— Document —
C'est modeste, mais tout ça implique quand même de courir le risque d'illusions rétrospectives, donc je ferai aussi peu référence que possible à cet axe psychologique de l'analyse des signes rôlistes, que je ne maîtrise pas du tout. En particulier, la question de l'intentionnalité sera évacuée dès lors que je ne parlerai pas de moi ou de quelqu'un qui a explicitement formulé ses intentions ; et même lors, elle restera secondaire. (Il y a une question de mort de l'Auteur là-derrière, mais je ne développe pas).
J'espère que les exemples que j'ai mentionnés suffisent à montrer la pertinence de ces quelques axes d'analyse. J'essayerai à l'occasion de faire l'analyse approfondie d'une partie pour tenter au moins une fois l'exercice complexe qui consisterait à décrire aussi exhaustivement qu'on en est capable le Texte d'une partie donnée, à partir d'un enregistrement et de souvenirs.
En définissant le Texte pour remplacer la notion de récit, on a peu parlé de fiction ; on a seulement suggéré de quoi étaient faites les "phrases" rôlistes. Par comparaison, l'analyse des récits en littérature est souvent déjà l'occasion de poser de nombreuses questions d'ordre narratif : quels événements sont racontés ? dans quel ordre ? comment ? etc. Une raison pour ce hiatus, c'est que l'analyse structurale des récits comme elle est faite par exemple par Barthes et Genette suppose déjà à peu près comprise la structure de la langue, et n'utilise souvent la linguistique que comme base pour évaluer des choses plus larges (la linguistique s'arrête à la phrase) : dans l'article L'analyse structurale des récits de L'aventure sémiologique de Barthes, il parle de construire comme une "seconde linguistique" pour évaluer des segments plus grands que les phrases. Alors qu'en jeu de rôle, je crois utile et sain de commencer au moins succinctement par une description sémiologique basique du jeu de rôle, car je ne crois pas que les différents moyens de signifier que nous utilisons soient bien établis et compris. Mon approche est donc très proche de celle de Vivien Féasson quand il appelle à constituer une grammaire du jeu de rôle [4], qui parle d'ailleurs de "phrases rôlistes" ; il n'étudie pas les signes en eux-mêmes (il se limite je crois à ce que j'ai appelé le texte verbal) mais il étudie leur succession, la façon dont on échange à une échelle locale (propositions/validations) pour voir comment petit à petit nous construisons du sens et avec quels effets.

— Consignes —
1 - D'après le document, à quoi servirait la « seconde linguistique » dont parle Barthes ?
2 - Relevez tous les noms de personnes cités dans le document.
3 - Les affirmations suivantes sont-elles conformes au document ? Répondez par oui ou non en citant les mots décisifs.
(a) L'auteur compte s'appuyer largement sur l'axe psychologique de l'analyse des signes rôlistes.
(b) Vivien Féasson emploie l'expression « phrases rôlistes ».
(c) L'auteur a déjà mené l'analyse approfondie d'une partie.

— Données fournies —

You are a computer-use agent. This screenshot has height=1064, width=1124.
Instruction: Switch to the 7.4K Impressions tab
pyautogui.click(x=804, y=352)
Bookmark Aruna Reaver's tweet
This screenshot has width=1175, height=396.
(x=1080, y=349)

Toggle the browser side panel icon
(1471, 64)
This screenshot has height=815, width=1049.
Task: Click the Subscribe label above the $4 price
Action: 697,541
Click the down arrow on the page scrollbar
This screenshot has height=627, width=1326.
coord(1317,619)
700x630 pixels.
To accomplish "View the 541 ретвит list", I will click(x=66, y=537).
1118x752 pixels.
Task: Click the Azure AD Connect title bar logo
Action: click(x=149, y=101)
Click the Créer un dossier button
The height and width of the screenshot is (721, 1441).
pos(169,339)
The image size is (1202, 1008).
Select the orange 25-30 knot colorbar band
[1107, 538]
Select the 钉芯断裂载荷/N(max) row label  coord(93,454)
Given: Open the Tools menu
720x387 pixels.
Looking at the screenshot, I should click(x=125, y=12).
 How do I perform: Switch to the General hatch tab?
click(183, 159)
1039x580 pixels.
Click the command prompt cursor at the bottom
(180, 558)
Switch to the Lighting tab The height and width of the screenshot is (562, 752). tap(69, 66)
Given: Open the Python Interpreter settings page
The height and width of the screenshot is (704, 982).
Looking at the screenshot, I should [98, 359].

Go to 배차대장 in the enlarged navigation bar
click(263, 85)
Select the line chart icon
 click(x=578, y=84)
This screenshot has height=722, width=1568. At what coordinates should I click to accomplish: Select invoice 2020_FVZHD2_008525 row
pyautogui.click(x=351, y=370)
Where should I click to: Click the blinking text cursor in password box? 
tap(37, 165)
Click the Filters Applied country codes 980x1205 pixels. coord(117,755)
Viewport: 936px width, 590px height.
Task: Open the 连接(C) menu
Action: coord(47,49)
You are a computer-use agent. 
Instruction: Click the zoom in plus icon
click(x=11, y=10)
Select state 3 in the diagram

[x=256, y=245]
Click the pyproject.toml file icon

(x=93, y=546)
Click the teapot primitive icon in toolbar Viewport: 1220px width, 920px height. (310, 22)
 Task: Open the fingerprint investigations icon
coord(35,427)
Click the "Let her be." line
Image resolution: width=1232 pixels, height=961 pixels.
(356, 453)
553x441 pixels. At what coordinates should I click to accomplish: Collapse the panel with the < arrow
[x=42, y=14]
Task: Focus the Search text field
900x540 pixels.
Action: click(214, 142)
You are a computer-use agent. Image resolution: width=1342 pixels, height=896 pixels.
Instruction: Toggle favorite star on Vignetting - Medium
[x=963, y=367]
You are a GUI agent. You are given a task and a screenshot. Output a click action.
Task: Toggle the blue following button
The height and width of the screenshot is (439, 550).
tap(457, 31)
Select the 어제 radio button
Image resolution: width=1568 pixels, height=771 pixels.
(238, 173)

— Corrigé —
1 - À évaluer des segments plus grands que les phrases.

2 - Barthes, Genette, Vivien Féasson

3 -
(a) Non : « je ferai aussi peu référence que possible à cet axe psychologique de l'analyse des signes rôlistes »
(b) Oui : « qui parle d'ailleurs de "phrases rôlistes" »
(c) Non : « J'essayerai à l'occasion de faire l'analyse approfondie d'une partie »